Passeports

Ces histoires de passeports et de cartes d'identité me rappellent ce long combat mené, à Damas, avec mes amis palestiniens du camp de Yarmouk.

Ils étaient cinq jeunes gens et la liberté leur pétillait dans les yeux. Il s'étaient affranchis tous seuls de leurs parents et vivaient dans un univers qu'il s'étaient créé, un univers de rires, de fêtes, d'excès, de chaos, d'amour.

Autour de chez eux, les quartiers sud de Damas rongaient petit à petit la vie de leur grisaille et de leur désespoir: explosion démographique, pollution, répression. Le mont Hermon, miroir des aigles (pardon Char, encore!), était en vue.

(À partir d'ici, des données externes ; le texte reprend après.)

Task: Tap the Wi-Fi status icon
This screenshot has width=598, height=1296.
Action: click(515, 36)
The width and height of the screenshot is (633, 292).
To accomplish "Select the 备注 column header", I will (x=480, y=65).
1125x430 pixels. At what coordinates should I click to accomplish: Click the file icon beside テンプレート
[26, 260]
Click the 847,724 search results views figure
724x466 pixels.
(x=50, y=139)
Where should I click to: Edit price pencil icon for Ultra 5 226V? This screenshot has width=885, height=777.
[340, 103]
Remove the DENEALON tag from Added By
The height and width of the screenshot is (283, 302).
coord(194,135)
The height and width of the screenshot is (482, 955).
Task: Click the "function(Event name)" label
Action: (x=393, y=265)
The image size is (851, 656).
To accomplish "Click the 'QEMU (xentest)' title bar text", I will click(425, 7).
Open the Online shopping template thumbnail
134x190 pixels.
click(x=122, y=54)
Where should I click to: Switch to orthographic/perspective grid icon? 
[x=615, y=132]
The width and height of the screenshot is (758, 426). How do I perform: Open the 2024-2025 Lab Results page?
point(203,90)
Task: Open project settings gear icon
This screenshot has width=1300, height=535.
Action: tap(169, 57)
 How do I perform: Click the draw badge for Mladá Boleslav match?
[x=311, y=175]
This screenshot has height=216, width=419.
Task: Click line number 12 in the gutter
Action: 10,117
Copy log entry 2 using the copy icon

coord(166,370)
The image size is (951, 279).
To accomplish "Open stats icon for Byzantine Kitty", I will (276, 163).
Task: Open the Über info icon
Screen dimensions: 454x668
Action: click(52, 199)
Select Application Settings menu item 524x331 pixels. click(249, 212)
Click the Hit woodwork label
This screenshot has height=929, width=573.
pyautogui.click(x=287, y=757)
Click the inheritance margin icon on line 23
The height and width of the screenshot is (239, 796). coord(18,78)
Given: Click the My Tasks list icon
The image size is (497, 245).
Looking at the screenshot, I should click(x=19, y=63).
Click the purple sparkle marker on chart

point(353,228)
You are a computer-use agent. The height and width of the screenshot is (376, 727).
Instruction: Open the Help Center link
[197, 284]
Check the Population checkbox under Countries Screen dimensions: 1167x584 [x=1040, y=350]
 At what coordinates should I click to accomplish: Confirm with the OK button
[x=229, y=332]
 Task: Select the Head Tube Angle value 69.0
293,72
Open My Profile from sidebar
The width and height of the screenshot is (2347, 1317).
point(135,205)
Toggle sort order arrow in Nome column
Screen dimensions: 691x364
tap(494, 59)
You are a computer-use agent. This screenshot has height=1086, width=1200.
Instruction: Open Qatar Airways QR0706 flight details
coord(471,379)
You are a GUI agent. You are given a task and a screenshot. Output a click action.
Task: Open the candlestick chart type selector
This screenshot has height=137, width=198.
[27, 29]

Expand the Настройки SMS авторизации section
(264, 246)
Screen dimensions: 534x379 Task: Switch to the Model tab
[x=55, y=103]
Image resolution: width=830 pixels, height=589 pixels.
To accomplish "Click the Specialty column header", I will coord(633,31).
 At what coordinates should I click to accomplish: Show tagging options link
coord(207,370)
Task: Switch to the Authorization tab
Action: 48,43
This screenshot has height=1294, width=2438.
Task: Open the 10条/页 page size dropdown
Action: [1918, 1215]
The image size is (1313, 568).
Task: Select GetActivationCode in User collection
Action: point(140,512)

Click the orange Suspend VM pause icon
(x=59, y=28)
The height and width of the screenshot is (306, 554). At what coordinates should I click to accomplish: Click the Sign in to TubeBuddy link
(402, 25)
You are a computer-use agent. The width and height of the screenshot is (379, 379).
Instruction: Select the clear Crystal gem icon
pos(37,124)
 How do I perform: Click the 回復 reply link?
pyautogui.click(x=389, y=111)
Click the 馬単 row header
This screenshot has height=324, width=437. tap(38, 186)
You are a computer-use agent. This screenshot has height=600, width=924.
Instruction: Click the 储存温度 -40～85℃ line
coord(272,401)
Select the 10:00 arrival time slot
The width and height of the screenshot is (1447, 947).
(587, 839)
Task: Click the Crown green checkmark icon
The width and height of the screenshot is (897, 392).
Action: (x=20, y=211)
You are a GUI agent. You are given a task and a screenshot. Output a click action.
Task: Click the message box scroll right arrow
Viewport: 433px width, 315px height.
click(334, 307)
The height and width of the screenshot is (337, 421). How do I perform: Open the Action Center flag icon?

Il fallait convaincre Harb, leur père, un ancien fedayyin, acteur de la révolution palestinienne échouée de1970, de regagner la Jordanie à l'occasion d'une amnistie proférée par le Roi. Qu'il retourne à Amman, et renouvelle son propre passeport jordanien, périmé depuis des lustres: tel était l'objectif à atteindre, pour que ses enfants puissent avoir des passports eux aussi.

Cela dura des mois. Il fallut aller manger des abats dans son repaire, quelque part dans le camp Falasteen. Il fallut écouter ses prêches. Faire des courbettes. Apporter des offrandes. Subir ses colères. Pour mes cinq amis, le vieux Harb était à nouveau indispensable, et lui s'en donnait à coeur joie dans son rôle retrouvé de père.

Puis un jour, il partit en Jordanie. Ce fut comme l'éclipse du Mehdi, ou la fuite à Baden Baden: longues journées de silence, temps suspendu, souffle retenu. Reviendra-t-il?

Il revint. Avec un passeport. Pour mes cinq amis, cela signifiait la possibilité de voyager et d'envisager une autre vie.

Ils ne se firent pas prier: ils sont aujourd'hui en Belgique, en Autriche, en Italie et au Danemark.

Réalisant ce qu'une majorité de jeunes gens de Palestine, Syrie, Egypte souhaitent faire: partir. Laissant se tarir derrière eux ces oasis de liberté qu'ils surent créer dans leurs déserts de peur.